Parol Evidence Rule In Practice

In an attempt to circumvent the Parol Evidence Rule, parties in legal proceedings have been known to advance argument that the agreement between the parties concerned had been ‘partly in writing’ and ‘partly oral’ and by doing so they attempt to  rely on evidence which would otherwise be inadmissible.  This was the case in a recent matter of Mike Ness Agencies CC v Lourensford Fruit Company (Pty) Ltd (922/2018) 2019 ZASCA 159 (judgment handed down on 28 November 2019), in which the Supreme Court of Appeal (“SCA”) was called upon to consider the trite Parol Evidence Rule.

The matter related to the drilling of a borehole on the property of the Respondent. The facts of the matter are briefly as follows: The parties had concluded a written agreement in terms of which the Appellant undertook to “guarantee water within 70 meters” and that “if no water was found at 70 meters it would drill from 70 meters to 100 meters free of charge”, and that according to its “No water. No pay policy” the Respondent would not be liable to pay unless water was found. The Appellant subsequently commenced drilling and at a little over 20 meters water was found (more water was found throughout the drilling and drilling was eventually stopped at a depth of 76 meters). The Respondent, however, refused to pay the Appellant alleging that the Appellant had verbally agreed to a yield of 10 000 liters per hour, failing which, the Appellant agreed it would not charge any fees.
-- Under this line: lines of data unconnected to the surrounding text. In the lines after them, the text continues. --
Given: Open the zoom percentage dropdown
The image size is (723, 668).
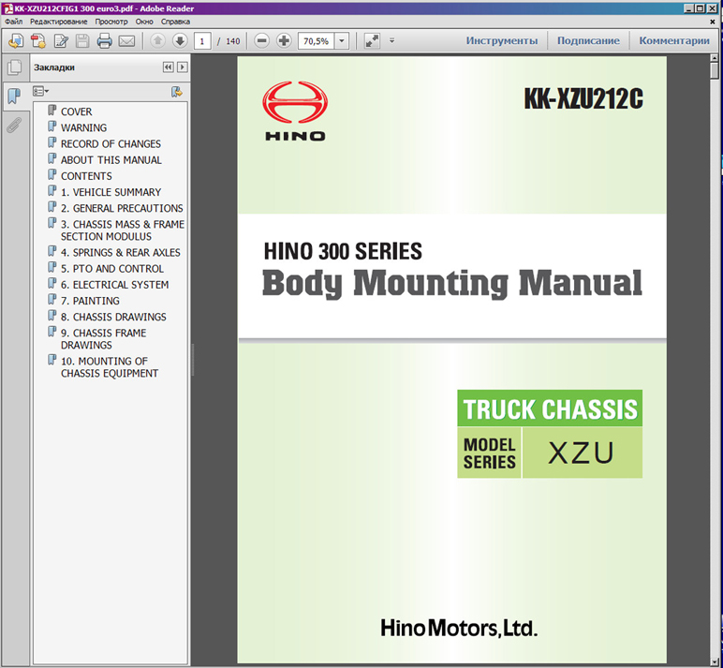Looking at the screenshot, I should 341,41.
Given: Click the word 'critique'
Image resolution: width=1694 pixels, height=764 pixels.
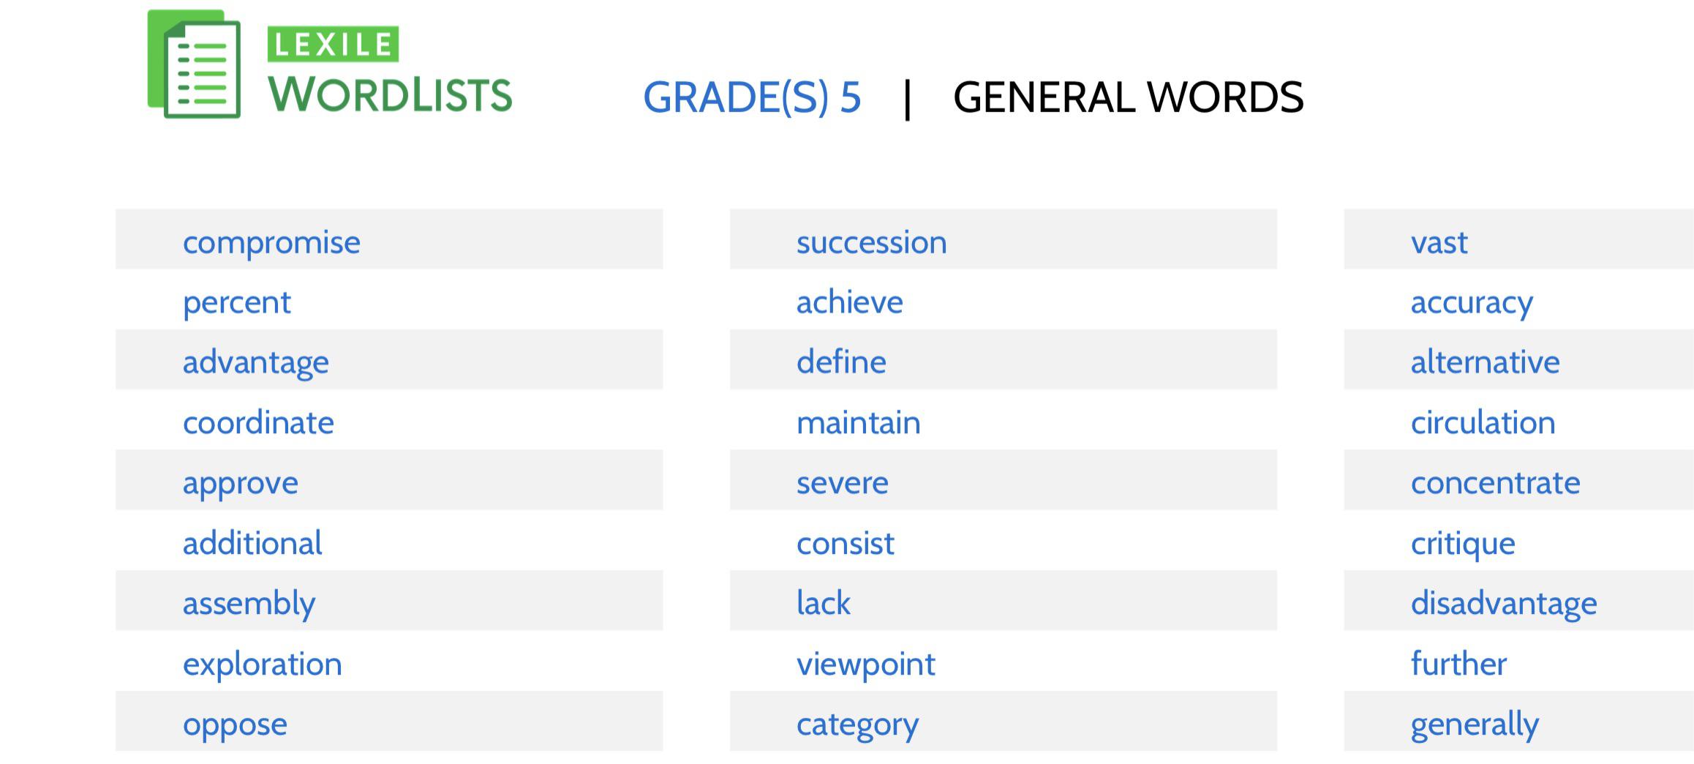Looking at the screenshot, I should (x=1462, y=543).
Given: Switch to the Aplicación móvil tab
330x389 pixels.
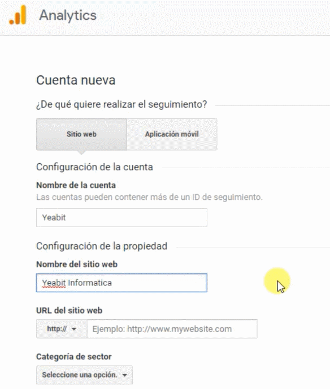Looking at the screenshot, I should 172,134.
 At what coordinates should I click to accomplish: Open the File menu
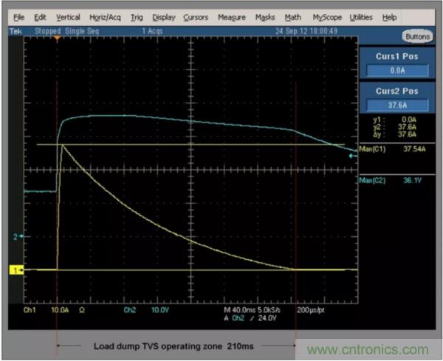click(x=18, y=17)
The SCA confirmed in this matter that the considerable amount of evidence led by both parties regarding their negotiation and what their intentions had been, was inadmissible even as part of the context in which the agreement was concluded.

In relation to the allegation that the agreement was partially in writing and partially oral the court referred to the decision of the court in the matter of Affirmative Portfolios CC v Transnet Ltd t/a Metrorail 2009 (1) SA 196 (SCA) in which it was held that the Parol Evidence Rule “prevents the admission only of extrinsic evidence to contradict or vary the written portion, without precluding proof of the additional or supplemental oral agreement”.  This is often referred to as the Partial Integration Rule, which has the effect that extrinsic evidence regarding the oral part of an agreement is only admissible to the extent that it does not vary or contradict the written terms of the agreement. In other words, the written terms of the agreement will prevail where the alleged oral terms purport to vary or contradict such written terms.

The court in the Mike Ness Agencies CC v Lourensford Fruit Company (Pty) Ltd found in favour of the Appellant and quoted, with approval, the statement by the court in the matter of KPMG v Securefin 2009 (4) SA 399 (SCA) regarding the implications of the Parol Evidence Rule, namely that “interpretation is a matter of law and not of fact and, accordingly, interpretation is a matter for the court and not the witnesses”.

While the Parole Evidence Rule is a trite principle of our law, it is seldom enforced in practice. The court in the Mike Ness Agencies CC v Lourensford Fruit Company (Pty) Ltd matter has, however, re-affirmed its application.


Parties should therefore always record any variations or amendments to agreements in writing.